Amazon's Elastic Load Balancing (ELB) allows for the distribution of incoming traffic requests across EC2 instances, reducing maximum load on individual hosts and increasing fault tolerance. The three types of ELBs offered by Amazon are Classic ELBs, Application Load Balancers (ALBs), and Network Load Balancers (NLBs). NLBs route incoming client requests at the TCP connection level, using connection header details to determine which target to connect the client to. Datadog's AWS integration now allows users to collect and analyze NLB metrics alongside more than 850 other integrations, including Classic ELBs, ALBs, and the rest of the AWS platform. The integration comes with a customizable dashboard that enables users to start monitoring their NLB metrics right away, along with relevant tags provided by Amazon CloudWatch. Datadog's NLB integration allows users to monitor network traffic, reset packets, and host health, providing insights into key network traffic metrics to help troubleshoot possible issues in applications more efficiently. The integration also enables users to compare and correlate network traffic with metrics across other components of their infrastructure to determine which resources need to be scaled accordingly.

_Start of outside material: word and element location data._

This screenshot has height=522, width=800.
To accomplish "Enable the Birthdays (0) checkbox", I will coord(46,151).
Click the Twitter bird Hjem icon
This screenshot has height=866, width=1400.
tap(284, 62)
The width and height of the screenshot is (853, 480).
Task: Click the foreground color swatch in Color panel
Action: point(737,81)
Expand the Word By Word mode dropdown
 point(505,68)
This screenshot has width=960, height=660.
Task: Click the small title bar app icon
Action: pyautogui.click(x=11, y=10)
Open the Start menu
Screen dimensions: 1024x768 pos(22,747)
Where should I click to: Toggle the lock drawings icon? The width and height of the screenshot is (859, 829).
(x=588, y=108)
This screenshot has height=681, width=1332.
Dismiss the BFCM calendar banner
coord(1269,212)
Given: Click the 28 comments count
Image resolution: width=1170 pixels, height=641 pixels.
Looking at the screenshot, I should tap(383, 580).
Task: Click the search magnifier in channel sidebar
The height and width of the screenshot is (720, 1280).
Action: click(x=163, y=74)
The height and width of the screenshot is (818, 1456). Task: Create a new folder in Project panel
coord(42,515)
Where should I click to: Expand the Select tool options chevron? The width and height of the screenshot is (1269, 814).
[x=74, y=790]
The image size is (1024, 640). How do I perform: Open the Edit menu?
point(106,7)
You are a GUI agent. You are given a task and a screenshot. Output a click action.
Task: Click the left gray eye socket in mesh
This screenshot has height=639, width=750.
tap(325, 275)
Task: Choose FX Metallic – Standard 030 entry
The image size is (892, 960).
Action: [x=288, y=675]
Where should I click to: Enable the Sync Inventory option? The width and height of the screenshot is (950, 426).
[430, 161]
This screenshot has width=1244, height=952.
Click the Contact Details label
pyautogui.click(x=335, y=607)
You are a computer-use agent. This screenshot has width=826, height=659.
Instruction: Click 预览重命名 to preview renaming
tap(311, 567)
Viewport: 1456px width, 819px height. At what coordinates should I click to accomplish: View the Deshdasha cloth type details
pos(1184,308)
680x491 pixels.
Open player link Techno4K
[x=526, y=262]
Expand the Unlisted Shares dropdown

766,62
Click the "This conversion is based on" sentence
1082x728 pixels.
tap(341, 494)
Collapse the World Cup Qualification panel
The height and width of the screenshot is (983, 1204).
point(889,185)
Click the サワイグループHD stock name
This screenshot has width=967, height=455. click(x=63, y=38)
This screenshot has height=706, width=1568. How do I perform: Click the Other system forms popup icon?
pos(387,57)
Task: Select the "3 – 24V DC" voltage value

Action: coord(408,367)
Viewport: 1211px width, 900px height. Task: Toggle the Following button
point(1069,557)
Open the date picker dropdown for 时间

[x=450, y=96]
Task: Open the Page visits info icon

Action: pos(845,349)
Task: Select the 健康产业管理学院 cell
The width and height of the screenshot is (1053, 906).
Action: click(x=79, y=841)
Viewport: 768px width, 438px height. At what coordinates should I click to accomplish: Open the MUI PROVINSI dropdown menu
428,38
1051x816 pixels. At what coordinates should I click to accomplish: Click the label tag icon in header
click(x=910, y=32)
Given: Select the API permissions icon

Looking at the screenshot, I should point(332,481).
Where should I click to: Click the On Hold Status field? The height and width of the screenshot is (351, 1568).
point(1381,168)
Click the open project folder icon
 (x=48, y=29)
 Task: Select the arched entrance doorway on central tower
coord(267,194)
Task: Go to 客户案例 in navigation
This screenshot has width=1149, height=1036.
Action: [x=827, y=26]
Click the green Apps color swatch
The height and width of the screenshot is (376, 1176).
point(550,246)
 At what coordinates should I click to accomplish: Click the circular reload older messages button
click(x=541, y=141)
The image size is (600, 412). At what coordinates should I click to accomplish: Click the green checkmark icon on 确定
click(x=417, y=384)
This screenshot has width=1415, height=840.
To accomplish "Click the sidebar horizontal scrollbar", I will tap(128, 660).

Feb 08, 2018 645 words in the original blog post.
Datadog has expanded its Application Performance Monitoring (APM) and distributed tracing support to include Java in addition to Ruby, Python, and Go applications. The new features allow for end-to-end monitoring of Java applications, including automatic tracing for web servers like Tomcat and Jetty, frameworks such as Spring Boot and Dropwizard, and data stores like MongoDB and Cassandra. Datadog APM also provides detailed performance overviews, automated alerts, and the ability to create custom dashboards that combine metrics from every layer of the stack. The integration with Java is easy to set up and includes built-in support for OpenTracing, a vendor-neutral standard for distributed tracing.
Feb 01, 2018 604 words in the original blog post.
Datadog has announced the addition of support for Java to its application performance monitoring (APM) platform, which now includes out-of-the-box support for automatically tracing requests to web servers and frameworks like Spring Boot. With this update, users can gain end-to-end visibility into their Java applications, including detailed performance overviews, automated alerts, and ability to unify views across the entire stack. The APM platform also enables users to investigate and debug errors with additional context, and includes easy setup options such as deploying in Docker or installing the Datadog Agent and Java client on application servers.
Feb 01, 2018 585 words in the original blog post.